Imagine por un momento, si pudiere, que hace cinco años el diputado Núñez Feijoo se dirigiese al lugar que ocupaba el presidente Pérez Touriño, se encarase violentamente con el y golpease su escaño con rabia. Imagine que una diputada de derechas, y no de la cultivada izquierda, llamase «macarra» al expresidente.
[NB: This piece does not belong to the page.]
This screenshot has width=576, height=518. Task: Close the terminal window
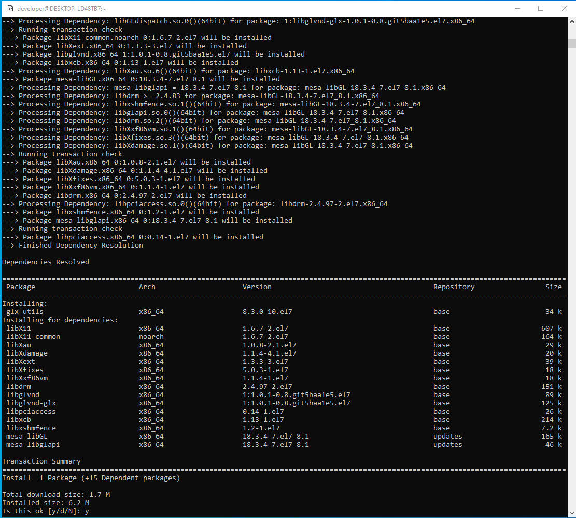564,8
Imaginen que con pertinacia nominasen a los miembros del bipartito como «criminales» o, en sus días sublimes, «asesinos». ¿Puede soportar su intelecto este ejercicio inventivo? Lo dudo, pero sigamos con la práctica. Imagine que se congregasen gentes católicas y de ideología liberal frente a la casa de jerarcas nacionalistas, socialistas o «izquierdaunidistas» para increparlos, con gritos e insultos, por culparlos de más del 90 % de los desahucios ejecutados en años de gobernanza del PSOE (¿Se preguntaron alguna vez por qué no hay escraches en Andalucía?). Imagine que a todos los intelectuales, artistas u opinadores que defendieron a González y Zapatero los ultrajasen afirmando que estaban al servicio de ambos, que los tenían en nómina o que eran estómagos agradecidos. ¿Continúo? Podría proponer otros ejemplos que perfilan el cinismo o hipocresía de nuestra izquierda; su perfidia, en definitiva. Tienen dos varas de medir: una para sí mismos, otra para el resto. Su doble moral solo puede producirme aborrecimiento. Y repulsión.